Por supuesto que la madre siempre estará influyendo sobre su hijo. De la misma manera la madre podría haber dicho: “Espero que escogerá sus propios amigos cuando crezca; por eso no quiero presentarle ni a tías ni a tíos”.

La persona adulta en ningún caso puede escaparse de la responsabilidad de influir sobre el niño; ni siquiera cuando se impone la responsabilidad de no hacerlo. La madre puede educar al hijo sin elegirle una religión; pero no sin elegirle un medio ambiente.

Si ella opta por dejar a un lado la religión, está escogiendo ya el medio ambiente. La madre, para que su hijo no sufra la influencia de tradiciones sociales, tendrá que aislar a su hijo en una isla desierta y allí educarlo. Pero la madre está escogiendo la isla, el lago y la soledad; y es tan responsable de obrar así como si hubiera escogido la secta “X” o la teología “Y”.

Es completamente evidente, para quien piensa las cosas dos minutos, que la responsabilidad de encauzar la infancia pertenece al adulto, pero la gente que repite esa fraseología no lo piensa dos minutos. No intentan unir sus palabras con una razón, con una filosofía. Han escuchado ese argumento aplicado a la religión, y nunca piensan aplicarlo a otra cosa fuera de la religión.

Han oído que hay personas que se resisten a educar a los hijos aun en su propia religión. Igualmente podría haber personas que se resistieran a educar a los hijos en su propia civilización. Si el niño cuando sea grande pueda preferir otro credo, es igualmente cierto que puede preferir otra cultura. Puede molestarse por no haber sido educado como un burgués; puede lamentar profundamente no haber sido educado como un caballero inglés.

De la misma manera puede lamentar haber sido educado como un salvaje del desierto. Puede sentirse envidioso por la dignidad del código de Confucio o llorar sobre las ruinas de la gran civilización incaica, pero, evidentemente, alguien ha tenido que educarlo para llegar a ese estado de lamentar tal o cual cosa; y una responsabilidad grande es la de no guiar al niño hacia algún fin.

La cuestión es que estas personas hacen una pregunta, para cuya respuesta ellas mismas no están preparadas, ni siquiera tratándose de los temas que ellas mismas sugieren, porque no hacen el menor esfuerzo de tratar el asunto considerado en su conjunto.

Sólo repiten el insulso comentario que se hace respecto a esa polémica. Igual acontece que si pensáramos que entonando la misma nota musical ciento cincuenta veces llegaremos a cantar como tenor de ópera.

No todos podemos cantar así o pensar como un filósofo, pero mucho más nos acercaríamos a ellos si pudiéramos olvidar toda esa sarta de frases de algunos periódicos y de aquellos que se llaman a sí mismos “intelectuales”, y comenzar de nuevo, pensando por nosotros mismos.

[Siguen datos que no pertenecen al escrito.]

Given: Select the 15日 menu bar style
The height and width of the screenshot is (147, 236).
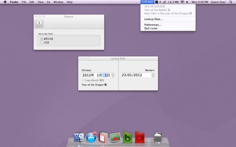Looking at the screenshot, I should pos(42,43).
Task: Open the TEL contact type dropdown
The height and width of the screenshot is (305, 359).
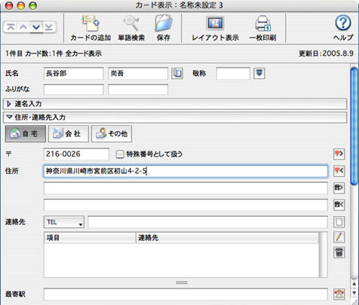Action: (x=64, y=222)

Semejante razonamiento -referido al aborto-, realiza un miembro de la Real Academia de la Lengua Española: “La espinosa cuestión del aborto voluntario se puede plantear de maneras muy diversas.

Entre los que consideran la inconveniencia o ilicitud del aborto, el planteamiento más frecuente es el religioso.

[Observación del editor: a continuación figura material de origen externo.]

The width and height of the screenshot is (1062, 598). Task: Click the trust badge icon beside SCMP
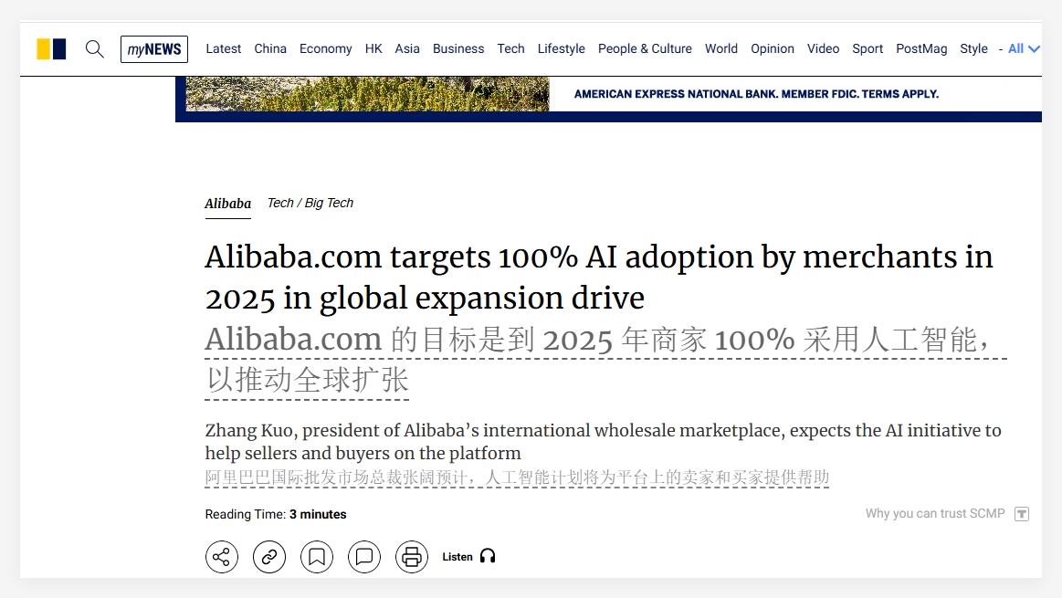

Pero se suele responder que no se puede imponer a una sociedad entera una moral particular. Hay otro planteamiento que pretende tener validez universal, y es el científico.

Las razones biológicas, concretamente genéticas, se consideran demostrables, concluyentes para cualquiera. Pero sus pruebas no son accesibles a la inmensa mayoría de los hombres y mujeres, que las admiten por fe; se entiende, por fe en la ciencia”.

Por último, parece necesario recordar a “los creyentes”, que en el Símbolo -tanto en el apostólico como en el niceno-constantinopolitano- decimos: creo en la Iglesia.